• _GIVEN ENTRIES_:
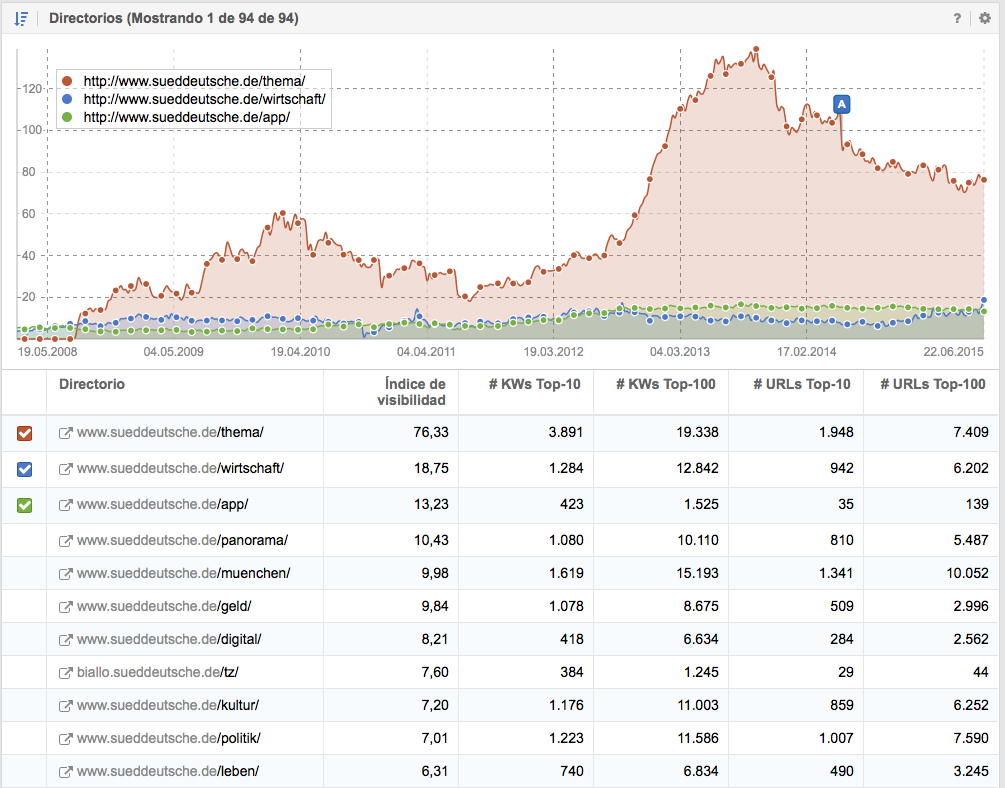Click the external link icon for /panorama/

pos(66,540)
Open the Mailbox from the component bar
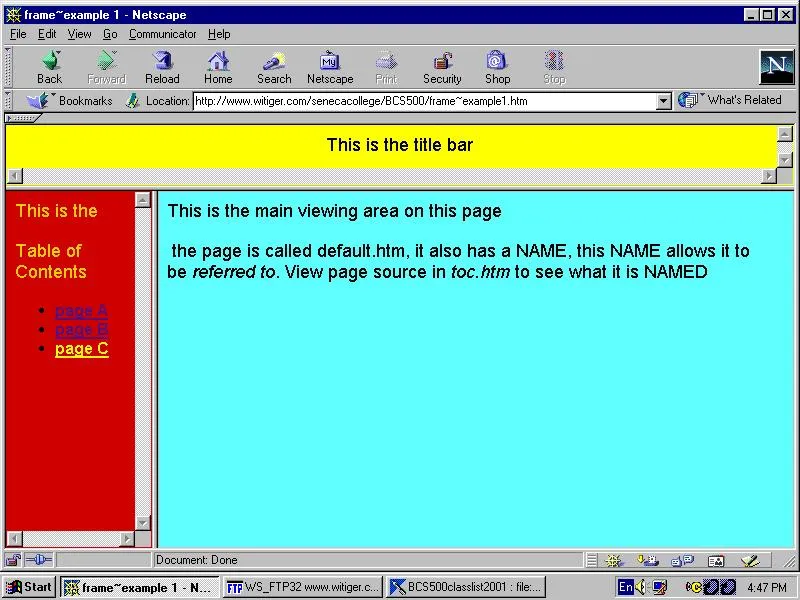800x600 pixels. click(x=648, y=561)
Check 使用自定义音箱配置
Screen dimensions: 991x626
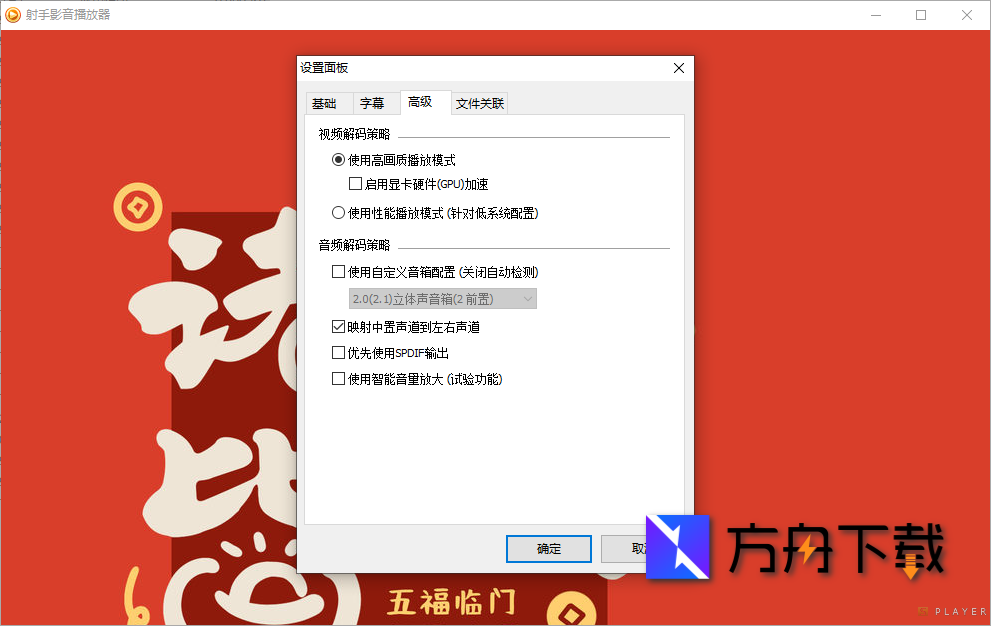tap(338, 271)
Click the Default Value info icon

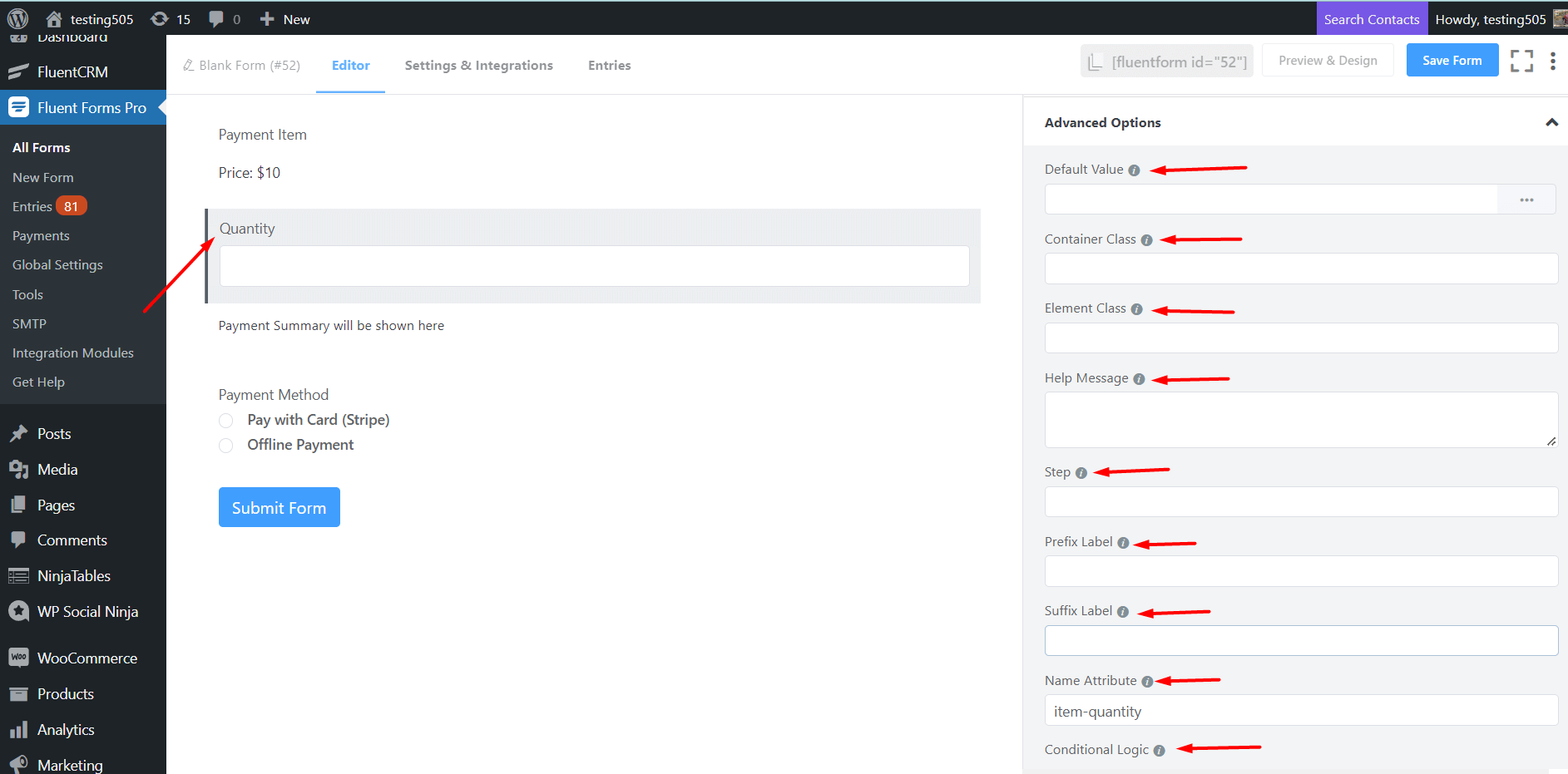1134,170
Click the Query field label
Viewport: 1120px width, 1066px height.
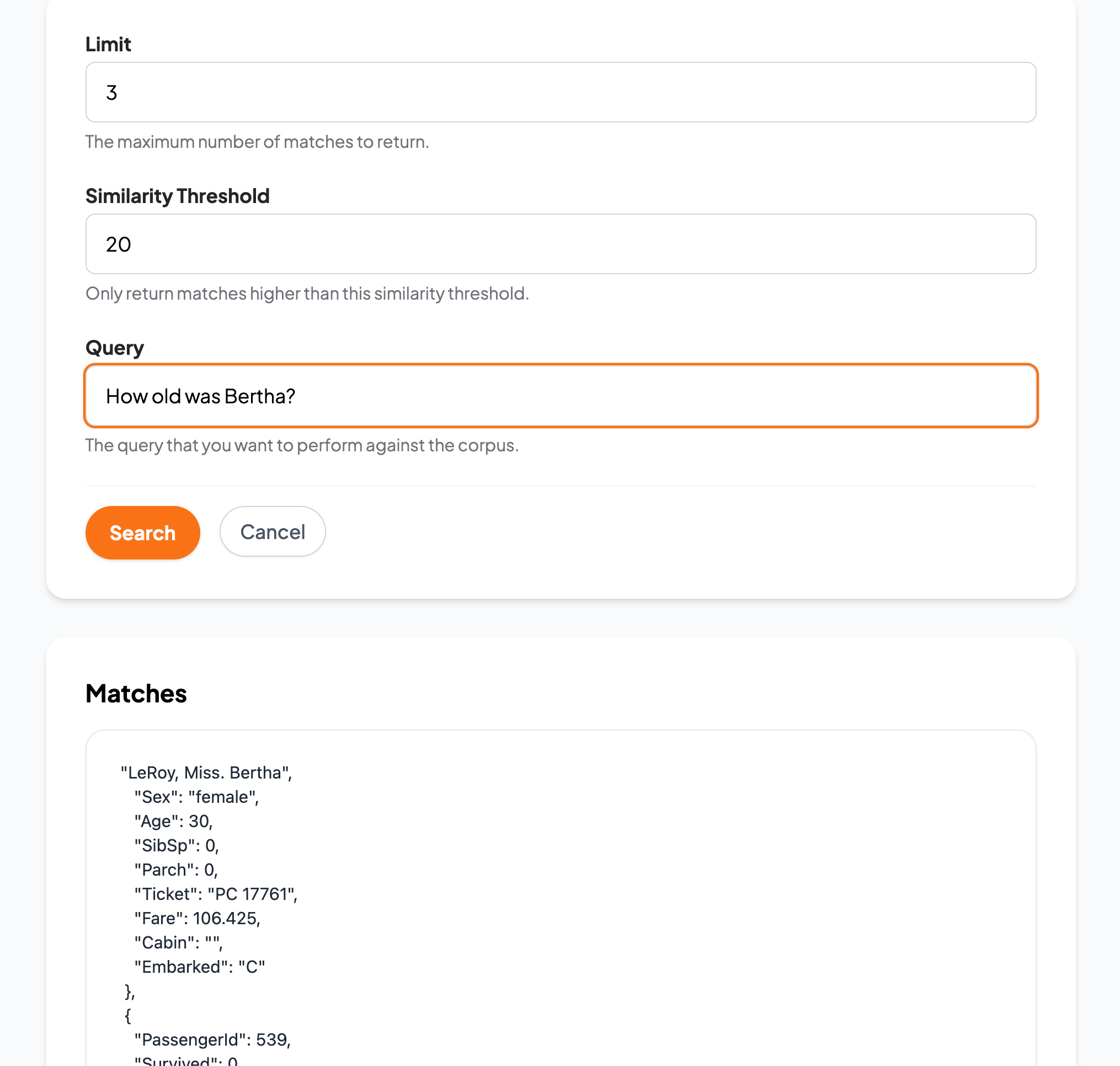(115, 348)
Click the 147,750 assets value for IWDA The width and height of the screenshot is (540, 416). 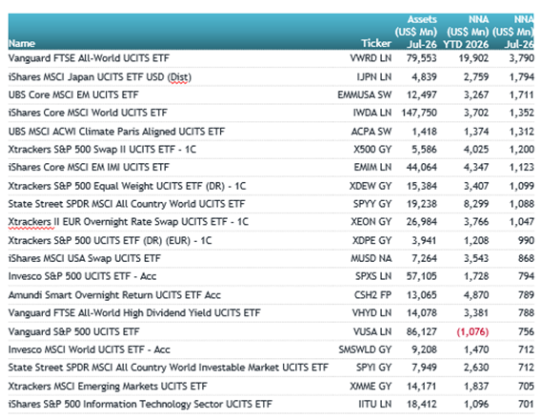tap(419, 113)
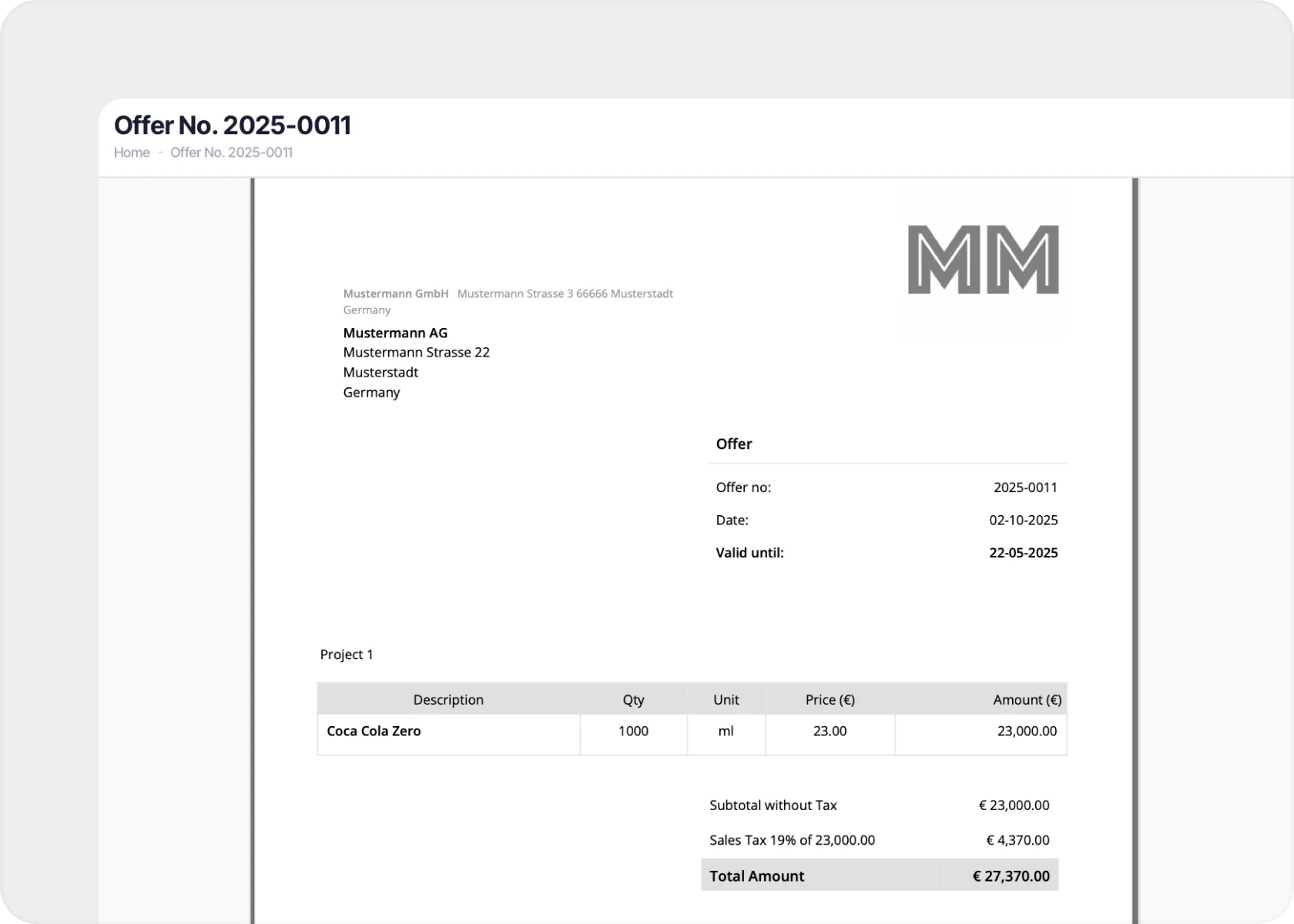Click the Coca Cola Zero item row
1294x924 pixels.
click(692, 735)
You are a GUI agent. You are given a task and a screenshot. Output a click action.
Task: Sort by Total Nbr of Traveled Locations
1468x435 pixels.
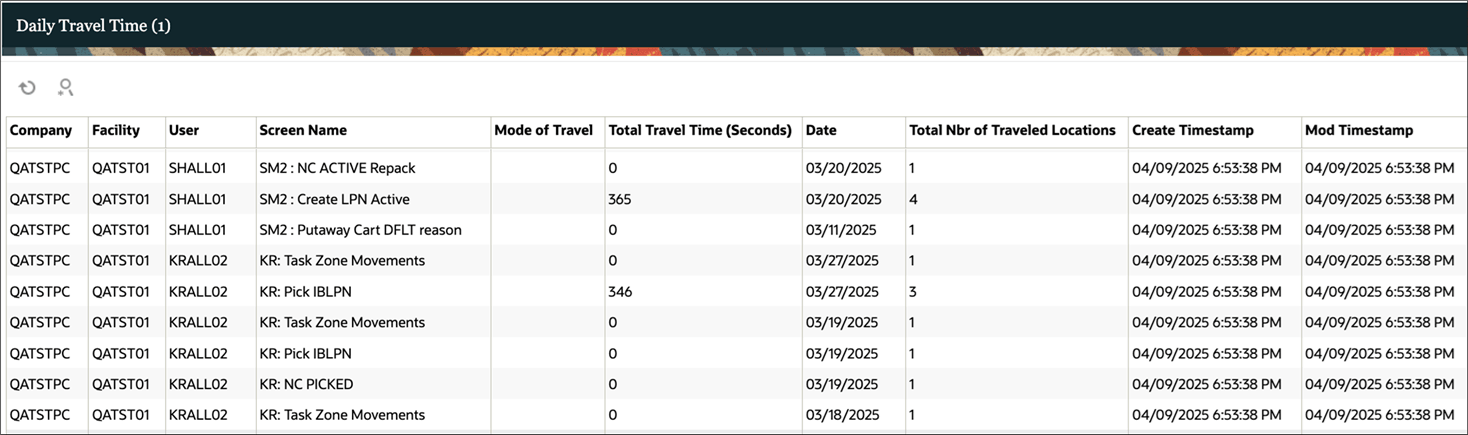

• _YOUR TASK_: Both ends included, copy the lines from the one holding "You are a GUI" to the last line of the entries exactly, with all pictures left out.

• _ANSWER BELOW_:
You are a GUI agent. You are given a task and a screenshot. Output a click action.
Task: Sort by Total Nbr of Traveled Locations
1468x435 pixels.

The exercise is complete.